Axios npm package compromised in North Korea-linked supply chain attack

Axios-npm-package-compromised-in-North-Korea-linked-supply-chain-attack

Supply Chain Attack Rocks Popular Axios NPM Library, Blamed on North Korean Hackers

On March 31, 2026, just after midnight, two backdoored versions of the highly popular Axios NPM library were published to the NPM registry.

The Malicious Versions

These malicious versions, namely 1.14.1 and 0.30.4, were designed to automatically execute a payload across Windows, macOS, and Linux systems, without user interaction.

The nefarious package versions were removed from the registry roughly three hours later, but not before they had been downloaded by millions of users.

The Backdoor Dependency

The backdoored iterations contained a phantom dependency that was published to the registry 18 hours before the attack.

Named [protected], the dependency is never imported anywhere by the Axios code.

Its sole purpose is to execute a post-install script that acts as a cross-platform remote access trojan (RAT) dropper, targeting macOS, Windows, and Linux.

The dropper contacts a live command-and-control server and delivers platform-specific second-stage payloads.

The Dropped Payloads

The dropped payloads, containing similar functionality across operating systems, enable remote shell execution, code injection, directory and process enumeration, and system reconnaissance.

After execution, the malware attempts to remove installation artifacts and replace its own package metadata with a clean version to evade forensic detection.

The Attribution

According to security researchers, the attack was mounted by North Korean hackers, who compromised the NPM account of @jasonsaayman, the primary maintainer of Axios.

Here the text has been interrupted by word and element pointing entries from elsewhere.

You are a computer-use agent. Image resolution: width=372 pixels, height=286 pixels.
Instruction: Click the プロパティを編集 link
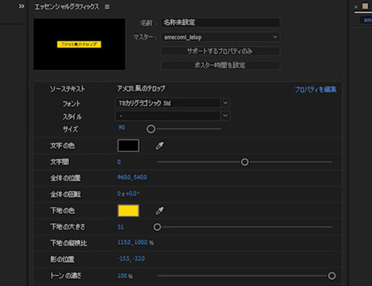pyautogui.click(x=315, y=89)
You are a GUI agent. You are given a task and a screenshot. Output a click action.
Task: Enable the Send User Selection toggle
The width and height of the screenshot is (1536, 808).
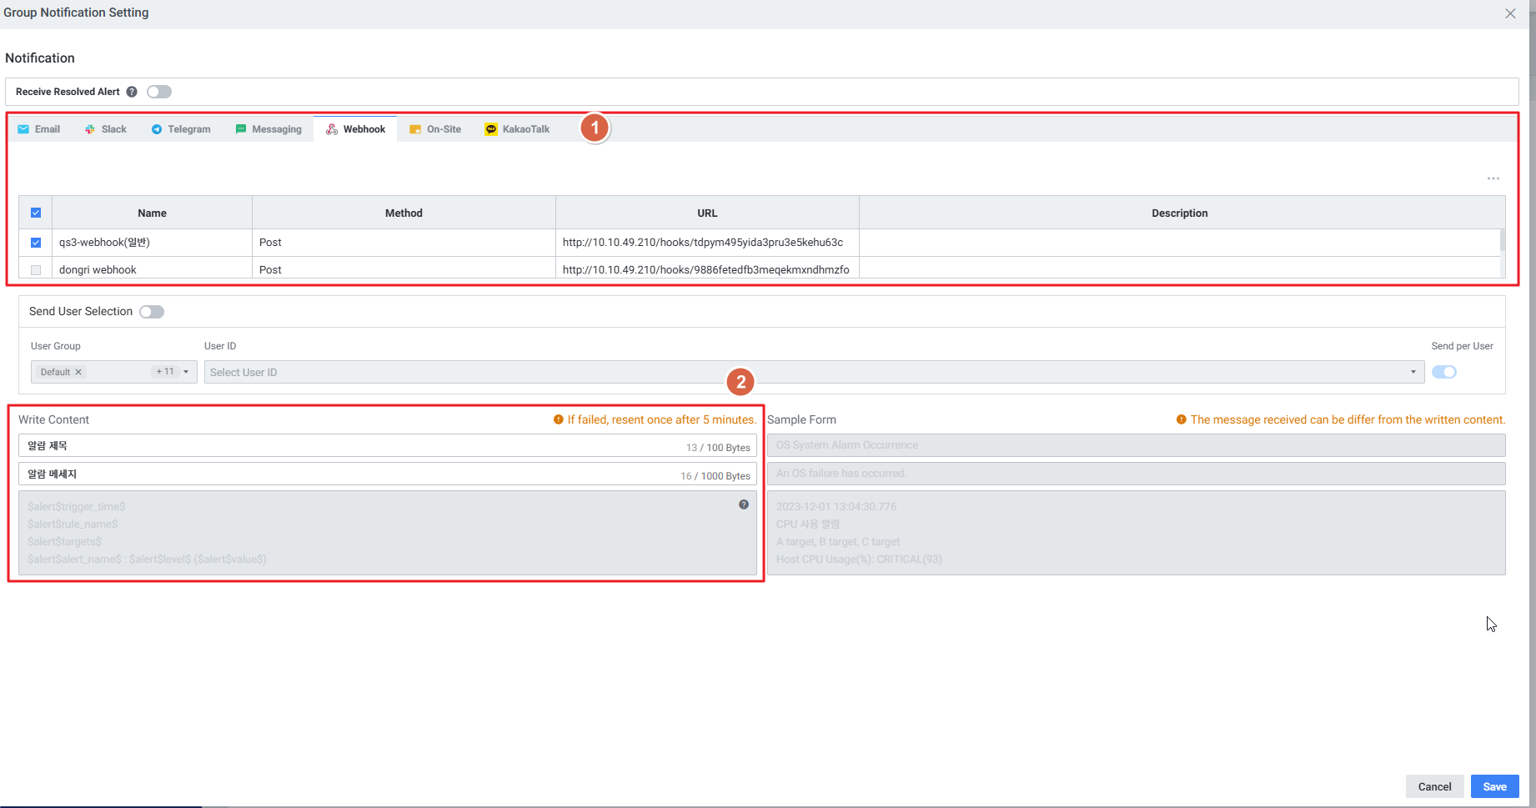(152, 312)
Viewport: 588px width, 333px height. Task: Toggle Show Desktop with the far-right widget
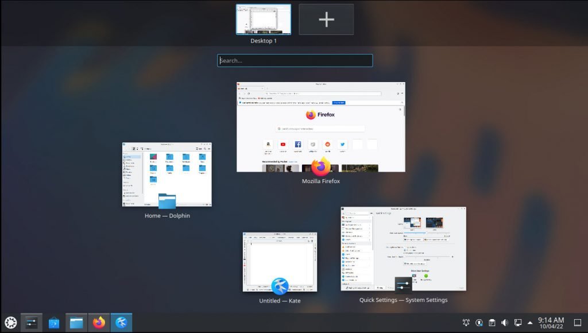pos(578,323)
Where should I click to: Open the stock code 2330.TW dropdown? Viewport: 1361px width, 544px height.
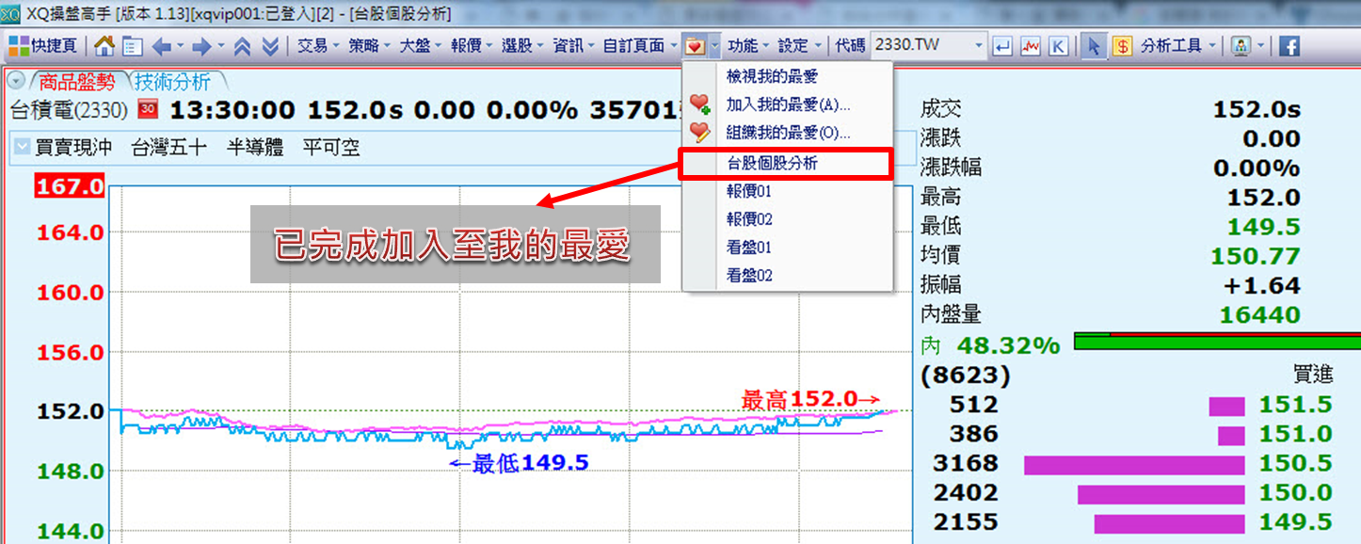point(979,46)
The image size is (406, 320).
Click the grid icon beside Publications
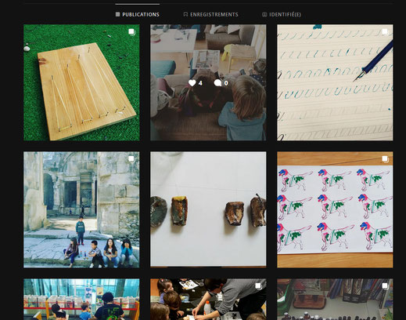coord(118,14)
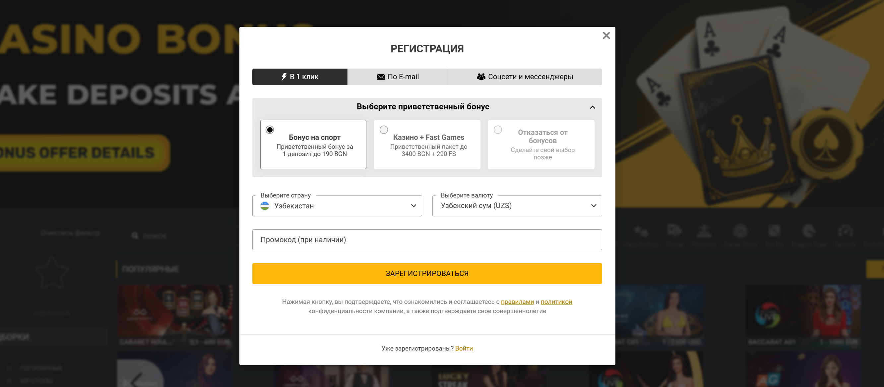Image resolution: width=884 pixels, height=387 pixels.
Task: Click the Войти login link
Action: coord(464,348)
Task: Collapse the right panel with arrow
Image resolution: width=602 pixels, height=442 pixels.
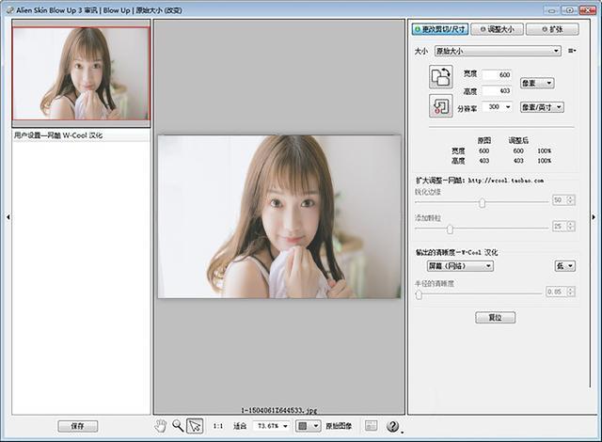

The attackers changed the address for the account and used a long-lived access token to publish the backdoor package versions directly via the NPM CLI, bypassing the GitHub Actions OIDC-based CI/CD publishing workflow.

“We are already seeing active exploitation. Any environment that installed [protected] or [protected] should be treated as compromised. Organizations must immediately audit their dependencies, downgrade to verified safe versions, rotate all credentials accessible during installation, and scan for malware artifacts specific to each operating system,”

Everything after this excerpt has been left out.